Two distinct types: stones that are naturally multi-color (Ocean Jasper, Watermelon Tourmaline, Picture Jasper, mixed-color Sapphire lots) and curated 'mixed gemstone' strands that combine multiple stones in a single design-coordinated strand. Mixed strands and Ocean Jasper lead by volume; specialty material includes Watermelon Tourmaline, Mookaite Jasper, and rainbow Tiger Eye. -
What makes ocean jasper unique?
Ocean Jasper is a single source — a now-depleted deposit from the northwestern coast of Madagascar that produces orbicular patterns of green, white, pink, yellow, and red within a single stone. The orbs (spherulites) form from radial mineral growth during slow accretion. Each strand is visually distinct and the supply is supply-constrained; expect color and pattern variation between strands of the same listing. -
Is watermelon tourmaline real, and is it dyed?
Yes — Watermelon Tourmaline is real, and the color is natural. The pink core and green rim form during natural growth as the chemistry of the surrounding fluid changes — pink at the start, green as the crystal grows outward. No dye is involved; the color zoning is built into the crystal structure. Slicing through a crystal produces the characteristic 'watermelon' cross-section. It is one of the more expensive tourmaline varieties. -
Which multi-color gemstones are birthstones?
October birthstones — Tourmaline and Opal — are both naturally multi-color in many varieties.

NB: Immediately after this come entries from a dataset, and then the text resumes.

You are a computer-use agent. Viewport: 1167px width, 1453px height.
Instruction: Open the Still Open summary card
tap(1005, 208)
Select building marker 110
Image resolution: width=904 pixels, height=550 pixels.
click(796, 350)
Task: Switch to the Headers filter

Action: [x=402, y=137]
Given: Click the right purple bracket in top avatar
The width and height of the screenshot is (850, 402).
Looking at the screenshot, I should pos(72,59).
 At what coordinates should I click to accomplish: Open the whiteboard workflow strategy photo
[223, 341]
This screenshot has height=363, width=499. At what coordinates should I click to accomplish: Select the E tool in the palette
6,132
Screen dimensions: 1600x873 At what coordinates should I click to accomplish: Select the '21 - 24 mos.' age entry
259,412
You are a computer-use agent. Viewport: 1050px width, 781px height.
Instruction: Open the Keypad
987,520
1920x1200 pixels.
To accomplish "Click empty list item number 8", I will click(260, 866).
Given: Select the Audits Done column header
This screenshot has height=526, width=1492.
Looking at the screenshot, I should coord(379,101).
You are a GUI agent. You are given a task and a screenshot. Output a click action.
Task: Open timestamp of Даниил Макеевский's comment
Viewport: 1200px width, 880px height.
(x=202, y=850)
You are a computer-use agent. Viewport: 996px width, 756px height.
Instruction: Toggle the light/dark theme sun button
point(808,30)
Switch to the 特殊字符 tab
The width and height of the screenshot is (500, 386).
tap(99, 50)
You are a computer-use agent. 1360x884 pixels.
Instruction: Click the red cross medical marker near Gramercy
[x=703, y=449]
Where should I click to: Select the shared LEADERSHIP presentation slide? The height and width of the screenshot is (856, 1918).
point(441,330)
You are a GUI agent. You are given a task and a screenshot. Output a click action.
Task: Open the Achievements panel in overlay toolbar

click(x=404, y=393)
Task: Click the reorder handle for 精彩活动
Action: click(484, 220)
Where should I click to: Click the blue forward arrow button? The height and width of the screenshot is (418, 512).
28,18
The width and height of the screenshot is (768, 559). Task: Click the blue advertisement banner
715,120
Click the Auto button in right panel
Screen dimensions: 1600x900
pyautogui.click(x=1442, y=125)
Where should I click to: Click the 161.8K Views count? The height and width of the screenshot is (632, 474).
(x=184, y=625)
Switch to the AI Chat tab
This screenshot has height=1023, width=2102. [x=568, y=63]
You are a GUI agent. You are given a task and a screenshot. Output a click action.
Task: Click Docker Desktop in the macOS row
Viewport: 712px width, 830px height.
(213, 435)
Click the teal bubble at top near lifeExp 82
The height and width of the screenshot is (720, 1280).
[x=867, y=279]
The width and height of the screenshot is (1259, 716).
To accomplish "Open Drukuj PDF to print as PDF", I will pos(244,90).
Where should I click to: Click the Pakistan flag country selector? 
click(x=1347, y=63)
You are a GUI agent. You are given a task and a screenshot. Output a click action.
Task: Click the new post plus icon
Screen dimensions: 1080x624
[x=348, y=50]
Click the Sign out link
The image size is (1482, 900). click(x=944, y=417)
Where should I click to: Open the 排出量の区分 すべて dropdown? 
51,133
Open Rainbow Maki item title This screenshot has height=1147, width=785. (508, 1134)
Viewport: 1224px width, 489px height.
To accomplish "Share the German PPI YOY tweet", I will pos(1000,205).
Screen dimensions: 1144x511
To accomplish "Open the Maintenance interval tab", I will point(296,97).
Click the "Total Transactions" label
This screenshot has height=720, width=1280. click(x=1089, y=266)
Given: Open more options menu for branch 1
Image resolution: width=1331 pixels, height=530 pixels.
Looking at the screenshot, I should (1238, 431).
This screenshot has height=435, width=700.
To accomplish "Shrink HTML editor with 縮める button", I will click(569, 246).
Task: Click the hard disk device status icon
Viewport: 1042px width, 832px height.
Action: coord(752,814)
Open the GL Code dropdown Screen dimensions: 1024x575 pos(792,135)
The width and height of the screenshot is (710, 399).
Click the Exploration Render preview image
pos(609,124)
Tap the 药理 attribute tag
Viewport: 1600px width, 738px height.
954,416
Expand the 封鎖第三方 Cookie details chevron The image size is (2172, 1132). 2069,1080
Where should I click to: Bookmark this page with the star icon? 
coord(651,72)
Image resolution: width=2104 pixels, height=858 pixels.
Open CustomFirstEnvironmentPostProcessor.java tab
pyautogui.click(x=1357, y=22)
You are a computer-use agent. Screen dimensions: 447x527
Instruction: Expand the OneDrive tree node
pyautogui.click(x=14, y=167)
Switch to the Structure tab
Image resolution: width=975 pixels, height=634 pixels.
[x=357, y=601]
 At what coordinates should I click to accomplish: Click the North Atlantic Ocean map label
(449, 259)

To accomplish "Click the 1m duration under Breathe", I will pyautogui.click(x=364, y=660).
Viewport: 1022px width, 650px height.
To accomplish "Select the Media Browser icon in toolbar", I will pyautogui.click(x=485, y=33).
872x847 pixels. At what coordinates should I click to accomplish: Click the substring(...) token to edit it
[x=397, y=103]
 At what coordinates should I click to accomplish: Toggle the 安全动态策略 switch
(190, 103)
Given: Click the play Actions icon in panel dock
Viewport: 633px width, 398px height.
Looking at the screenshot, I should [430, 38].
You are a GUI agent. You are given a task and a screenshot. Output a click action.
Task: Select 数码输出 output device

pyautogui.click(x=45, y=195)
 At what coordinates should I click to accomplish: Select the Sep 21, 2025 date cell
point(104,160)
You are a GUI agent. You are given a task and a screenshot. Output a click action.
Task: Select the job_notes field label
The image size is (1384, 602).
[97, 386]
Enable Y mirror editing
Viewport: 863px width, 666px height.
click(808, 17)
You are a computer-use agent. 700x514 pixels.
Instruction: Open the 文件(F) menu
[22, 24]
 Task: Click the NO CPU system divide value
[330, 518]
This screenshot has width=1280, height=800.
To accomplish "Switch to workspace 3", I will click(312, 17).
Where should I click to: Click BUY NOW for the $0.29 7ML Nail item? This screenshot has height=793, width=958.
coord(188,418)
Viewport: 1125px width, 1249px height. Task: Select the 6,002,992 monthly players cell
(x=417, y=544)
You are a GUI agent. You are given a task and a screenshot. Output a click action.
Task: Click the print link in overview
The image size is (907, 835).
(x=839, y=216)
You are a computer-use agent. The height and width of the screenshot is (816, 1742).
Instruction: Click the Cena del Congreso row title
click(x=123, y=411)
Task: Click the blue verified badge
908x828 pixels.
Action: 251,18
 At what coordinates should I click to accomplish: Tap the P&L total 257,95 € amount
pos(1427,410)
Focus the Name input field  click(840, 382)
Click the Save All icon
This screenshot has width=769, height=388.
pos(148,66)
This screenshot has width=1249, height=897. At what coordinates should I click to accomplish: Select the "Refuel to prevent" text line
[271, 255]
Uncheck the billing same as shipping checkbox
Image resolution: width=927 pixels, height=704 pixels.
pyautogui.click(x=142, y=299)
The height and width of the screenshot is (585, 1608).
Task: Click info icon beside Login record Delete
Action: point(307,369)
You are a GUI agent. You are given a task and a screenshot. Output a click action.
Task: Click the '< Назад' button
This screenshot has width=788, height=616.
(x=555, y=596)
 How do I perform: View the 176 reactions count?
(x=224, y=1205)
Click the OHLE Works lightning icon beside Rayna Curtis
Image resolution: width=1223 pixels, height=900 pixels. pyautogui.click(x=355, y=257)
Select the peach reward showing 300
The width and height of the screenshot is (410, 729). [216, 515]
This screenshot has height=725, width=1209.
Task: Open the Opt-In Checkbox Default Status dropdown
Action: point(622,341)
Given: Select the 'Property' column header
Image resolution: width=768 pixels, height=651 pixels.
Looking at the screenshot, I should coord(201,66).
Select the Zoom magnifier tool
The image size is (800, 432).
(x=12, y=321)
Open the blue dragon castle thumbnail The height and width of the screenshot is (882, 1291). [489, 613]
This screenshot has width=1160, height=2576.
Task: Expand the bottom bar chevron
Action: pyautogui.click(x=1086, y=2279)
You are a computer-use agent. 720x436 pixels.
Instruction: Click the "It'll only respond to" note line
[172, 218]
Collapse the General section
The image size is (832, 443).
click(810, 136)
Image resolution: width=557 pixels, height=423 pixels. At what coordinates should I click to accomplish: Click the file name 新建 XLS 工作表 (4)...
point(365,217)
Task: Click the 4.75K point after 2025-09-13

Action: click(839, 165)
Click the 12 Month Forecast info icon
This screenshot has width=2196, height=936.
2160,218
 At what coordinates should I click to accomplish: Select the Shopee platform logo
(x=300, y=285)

Watermelon Tourmaline and Boulder Opal are the design-first choices in this range. Sapphire (September) also appears in 'fancy sapphire' multi-color lots when sourced from rough containing color zoning. -
Should I use multi-color stones alongside other multi-color stones?
Usually not. Multi-color stones already carry the palette — pairing two strong multi-color stones in a single piece typically results in visual competition that flattens both. The cleaner pattern is to anchor a multi-color focal stone (Ocean Jasper, Watermelon Tourmaline) with a single neutral (sterling silver, black onyx, white pearl) that lets the focal do the work. Mixed strands serve volume and budget projects.